:: Dataset content ::
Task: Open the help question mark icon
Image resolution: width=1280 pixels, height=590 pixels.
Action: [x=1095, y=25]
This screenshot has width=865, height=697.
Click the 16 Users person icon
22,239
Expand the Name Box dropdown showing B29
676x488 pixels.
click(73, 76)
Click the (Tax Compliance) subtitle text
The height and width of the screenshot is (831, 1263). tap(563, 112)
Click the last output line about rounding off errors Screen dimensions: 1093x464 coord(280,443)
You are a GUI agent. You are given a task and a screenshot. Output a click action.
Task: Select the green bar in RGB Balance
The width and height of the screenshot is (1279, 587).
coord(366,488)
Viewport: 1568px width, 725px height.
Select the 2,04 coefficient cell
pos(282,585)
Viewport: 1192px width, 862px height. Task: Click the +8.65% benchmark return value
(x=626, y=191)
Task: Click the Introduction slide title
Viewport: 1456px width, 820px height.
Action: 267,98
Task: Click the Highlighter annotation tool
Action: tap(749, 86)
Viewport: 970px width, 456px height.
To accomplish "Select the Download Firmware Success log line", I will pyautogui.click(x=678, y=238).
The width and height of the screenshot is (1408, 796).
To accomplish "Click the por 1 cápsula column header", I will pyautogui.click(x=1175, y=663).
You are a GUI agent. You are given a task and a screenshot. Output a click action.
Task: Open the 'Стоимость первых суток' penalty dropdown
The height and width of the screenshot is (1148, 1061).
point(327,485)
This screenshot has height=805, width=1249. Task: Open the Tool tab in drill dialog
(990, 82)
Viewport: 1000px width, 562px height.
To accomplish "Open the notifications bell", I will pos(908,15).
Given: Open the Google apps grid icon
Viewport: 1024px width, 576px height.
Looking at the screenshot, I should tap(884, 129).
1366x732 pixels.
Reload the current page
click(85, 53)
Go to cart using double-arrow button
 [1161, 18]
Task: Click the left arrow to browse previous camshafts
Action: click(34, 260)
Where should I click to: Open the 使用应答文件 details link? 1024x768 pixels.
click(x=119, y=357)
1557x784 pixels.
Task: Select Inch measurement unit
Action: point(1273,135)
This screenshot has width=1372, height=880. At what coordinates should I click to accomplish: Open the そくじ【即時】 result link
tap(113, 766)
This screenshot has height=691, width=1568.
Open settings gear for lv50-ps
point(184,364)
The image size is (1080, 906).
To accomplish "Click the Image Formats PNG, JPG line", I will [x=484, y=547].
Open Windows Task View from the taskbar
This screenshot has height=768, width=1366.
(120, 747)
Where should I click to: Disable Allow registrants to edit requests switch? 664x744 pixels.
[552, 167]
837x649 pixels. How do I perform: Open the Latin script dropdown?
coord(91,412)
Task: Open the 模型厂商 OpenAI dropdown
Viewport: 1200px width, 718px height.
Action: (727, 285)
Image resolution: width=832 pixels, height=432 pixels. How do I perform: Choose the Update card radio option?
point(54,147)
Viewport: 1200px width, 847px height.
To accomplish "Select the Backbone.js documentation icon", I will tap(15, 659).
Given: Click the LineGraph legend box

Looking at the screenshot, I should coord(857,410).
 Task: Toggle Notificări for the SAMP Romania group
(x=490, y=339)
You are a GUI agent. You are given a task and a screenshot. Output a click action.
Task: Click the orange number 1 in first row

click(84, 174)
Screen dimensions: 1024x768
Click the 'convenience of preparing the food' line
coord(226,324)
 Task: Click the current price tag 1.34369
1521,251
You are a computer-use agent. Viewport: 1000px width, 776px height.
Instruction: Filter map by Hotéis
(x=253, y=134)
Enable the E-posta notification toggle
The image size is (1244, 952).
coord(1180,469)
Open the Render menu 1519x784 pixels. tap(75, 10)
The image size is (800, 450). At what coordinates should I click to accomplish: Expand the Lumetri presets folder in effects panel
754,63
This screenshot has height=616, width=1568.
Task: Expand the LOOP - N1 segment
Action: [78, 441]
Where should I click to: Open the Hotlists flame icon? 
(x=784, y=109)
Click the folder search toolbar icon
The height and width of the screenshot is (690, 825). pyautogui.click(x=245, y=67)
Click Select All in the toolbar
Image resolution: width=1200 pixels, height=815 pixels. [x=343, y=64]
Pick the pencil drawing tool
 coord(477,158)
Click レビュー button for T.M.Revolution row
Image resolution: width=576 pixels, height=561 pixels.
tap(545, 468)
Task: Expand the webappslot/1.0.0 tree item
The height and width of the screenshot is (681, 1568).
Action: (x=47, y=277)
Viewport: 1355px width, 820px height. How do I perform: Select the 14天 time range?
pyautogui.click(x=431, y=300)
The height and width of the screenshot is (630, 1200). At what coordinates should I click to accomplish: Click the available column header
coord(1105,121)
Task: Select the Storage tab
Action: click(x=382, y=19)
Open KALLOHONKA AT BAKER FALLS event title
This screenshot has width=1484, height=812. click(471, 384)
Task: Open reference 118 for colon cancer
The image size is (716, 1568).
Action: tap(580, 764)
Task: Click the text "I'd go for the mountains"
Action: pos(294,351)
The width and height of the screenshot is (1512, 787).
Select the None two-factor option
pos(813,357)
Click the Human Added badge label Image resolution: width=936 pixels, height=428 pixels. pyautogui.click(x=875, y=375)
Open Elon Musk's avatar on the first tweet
:::
Activity:
List every line above containing the word "dimensions".

Exercise output:
Click the last output line about rounding off errors Screen dimensions: 1093x464 coord(280,443)
Screen dimensions: 1024x768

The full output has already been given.